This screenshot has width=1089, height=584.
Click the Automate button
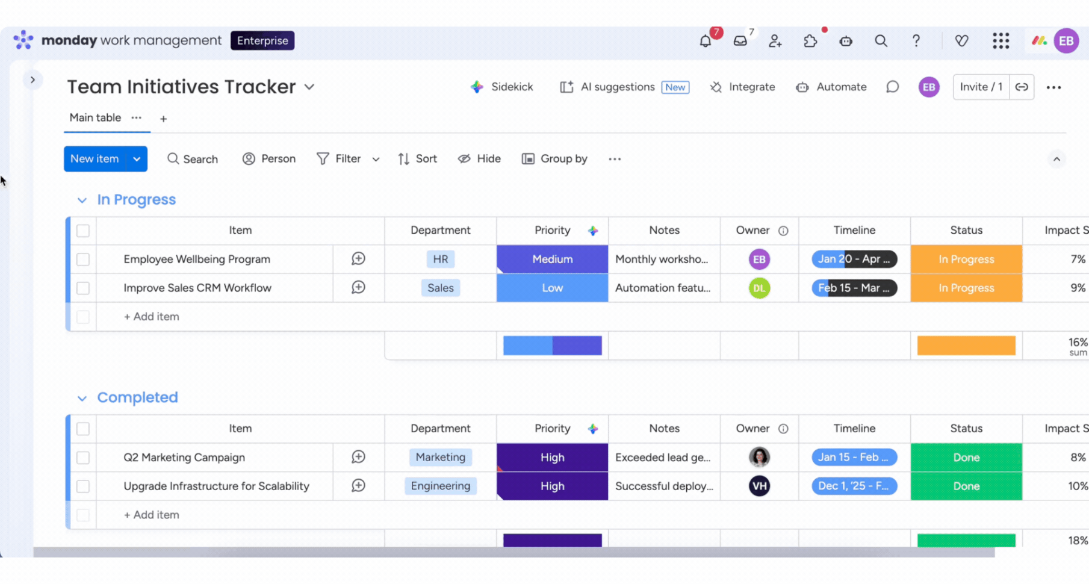pyautogui.click(x=831, y=87)
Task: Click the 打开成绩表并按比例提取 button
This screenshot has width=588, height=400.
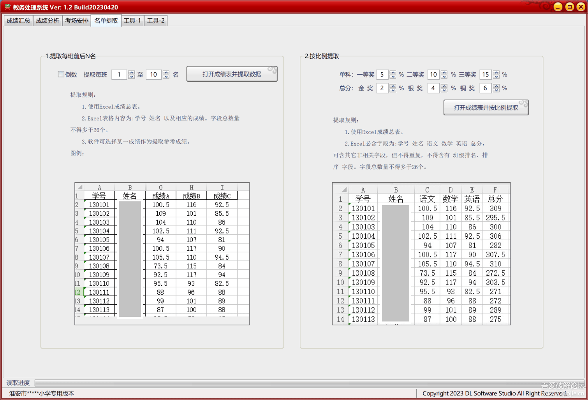Action: point(486,107)
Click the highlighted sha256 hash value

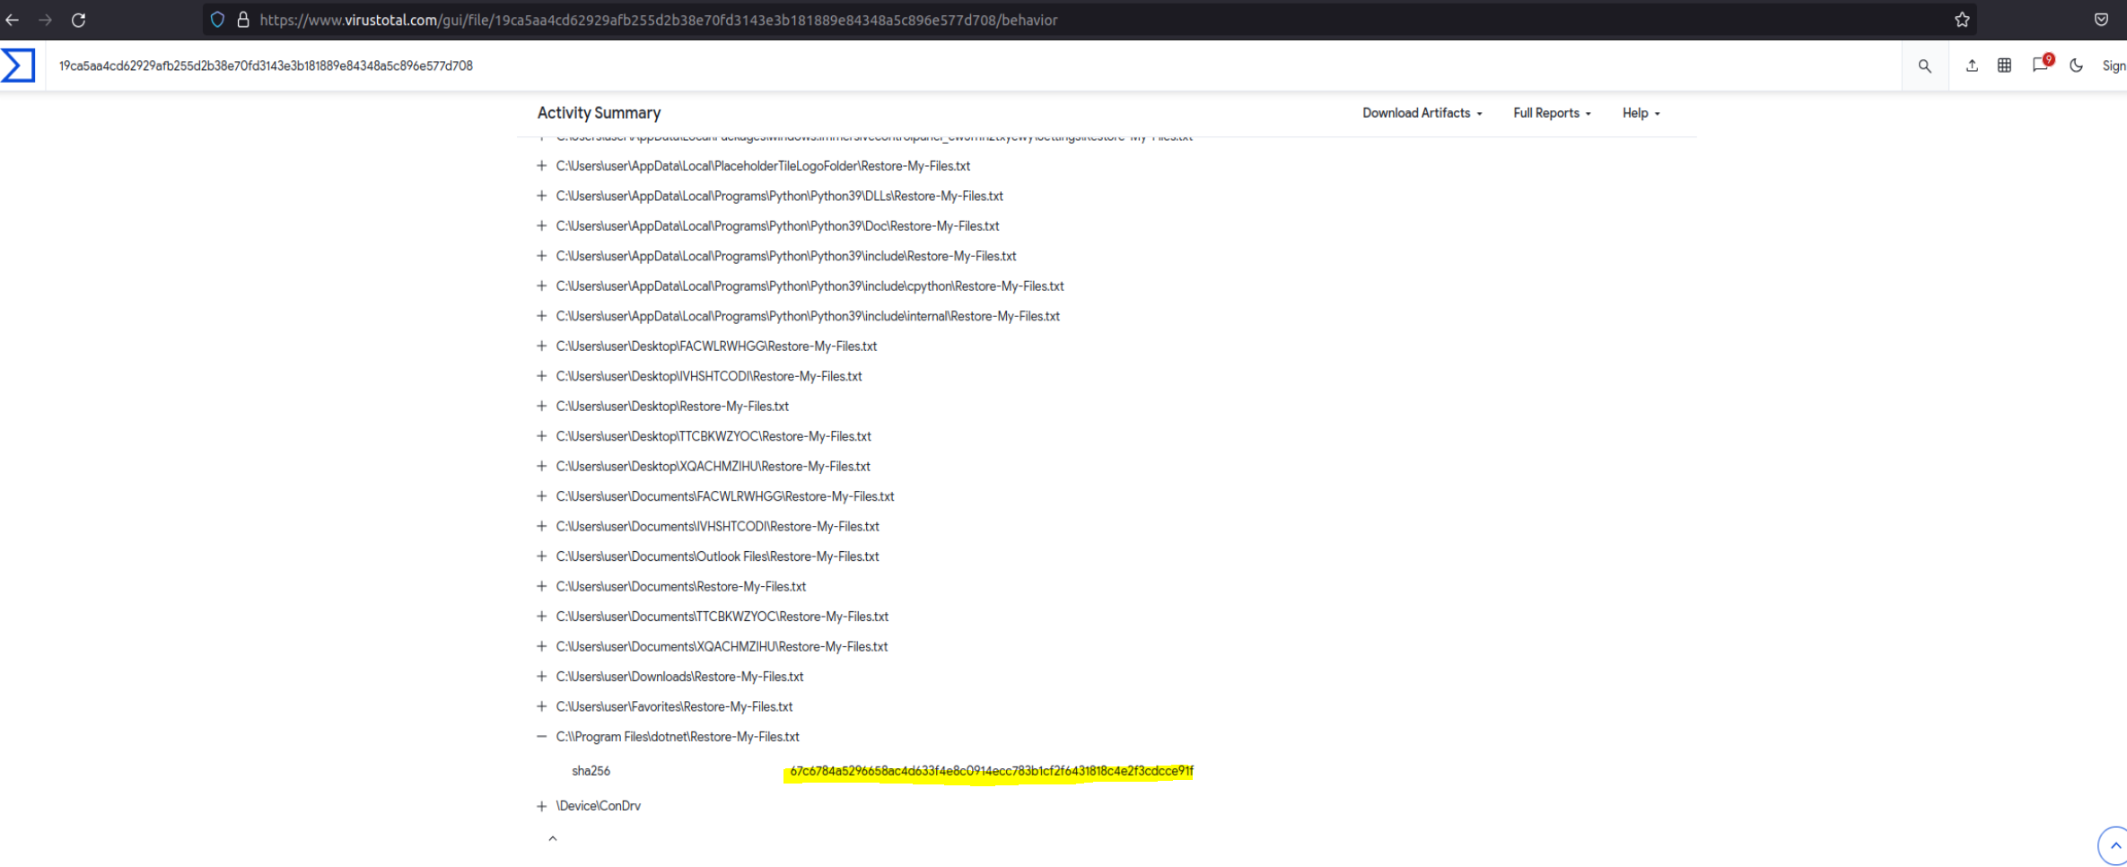991,771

══════

> [PROBLEM TO SOLVE]: Reproduce every line of the data above, including the requests, but multiply each coordinate in the answers by 2.55 and round it to the nearest whole number, with halves rounded up. Omit the pictures from your reply.

> [COMPLETE ANSWER]:
This screenshot has width=1089, height=584.
Click the Automate button
pyautogui.click(x=2119, y=222)
Task: Click the 打开成绩表并按比例提取 button
This screenshot has width=588, height=400.
Action: point(1239,273)
Click the highlighted sha256 hash value

2527,1966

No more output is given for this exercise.